Assault on Social Security

First of all, retirees on Social Security and disabled recipients of SSI. Their checks are indexed to inflation. Lower the official inflation rate and Social Security payments will be smaller.

Veterans' pensions would also be lowered. So would Cost-of-Living Allowances-COLA-in union contracts, which are pegged to the CPI.

Remember all those fervid promises about not raising taxes? That was supposedly why all the budget cuts had to be made.

But tax rates are also set according to inflation-what is called "bracket creep." Even if you earn more, you can stay in the same tax bracket next year as long as those extra dollars reflect inflation.

But lower the official inflation rate, and you may move up into a higher tax bracket. Just a sneaky way of raising taxes.

Seniors, veterans, unionized workers, taxpayers-all would be hurt by revising the inflation index. What politician wants to be held responsible for such an attack?
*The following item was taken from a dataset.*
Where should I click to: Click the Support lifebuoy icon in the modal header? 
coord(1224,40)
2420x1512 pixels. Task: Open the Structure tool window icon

That's the problem now facing Clinton, Congress and the Federal Reserve. They want to find a way to steal this money-estimated at $50 billion over the next five years-out of the people's pockets. But who will take the flak?

The most secure way is to get both capitalist parties in Congress to pass a law establishing a new way of calculating inflation-maybe even setting up a new entity to replace the Consumer Price Index.

Both Democrats and Republicans are for it, according to a report in the Dec. 1 New York Times. But they have to find a "politically defensible" way to do it.

They'd love to come up with a way to do it quickly, before most people realize what's going on-and preferably without having to vote at all.

End of memory, not of history

These capitalist politicians have short memories.

What worries them most is the electoral fallout when these vicious measures take effect. They have lost sight of the larger social questions.

The last generation of politicos knew enough about the Great Depression to know that this capitalist system is subject to devastating crises, when production can grind almost to a halt and hundreds of millions of workers around the world suddenly find their very survival at stake.

They knew that while Social Security, unemployment insurance, welfare and other social programs instituted in the 1930s might not eliminate capitalist crisis, they could soften its social and political effects. In many countries around the world, the very survival of the capitalist system was in question.

This is not the end of history. But it may be the end of memory as far as the present generation of capitalist politicians goes.

For example, Sen. Tom Daschle, Democratic minority leader, recently suggested that people paying into Social Security should be "allowed" to divert some of those funds into the stock market. Presumably, they'd get bigger returns.

But what if the market crashes? What if a good percentage of their savings goes up in smoke? Does Daschle not know this is a distinct possibility?

Greenspan pretends to remember. He even warned the high rollers recently that the stock market was overvalued. Yet he pushes relentlessly forward to cut the incomes of retirees and workers with this inflation-indexing gimmick.

It is up to the progressive movement to remember, and not be seduced by the view that capitalism moves onward and upward forever. Each new speculative bubble, each new assault on the workers brings closer the day when millions will be urgently looking for answers.

Today, it seems that the masses are quiet and the movement has all the time in the world on its hands. But let the chaos at the heart of the capitalist system burst out and history will once again march forward at breathtaking speed.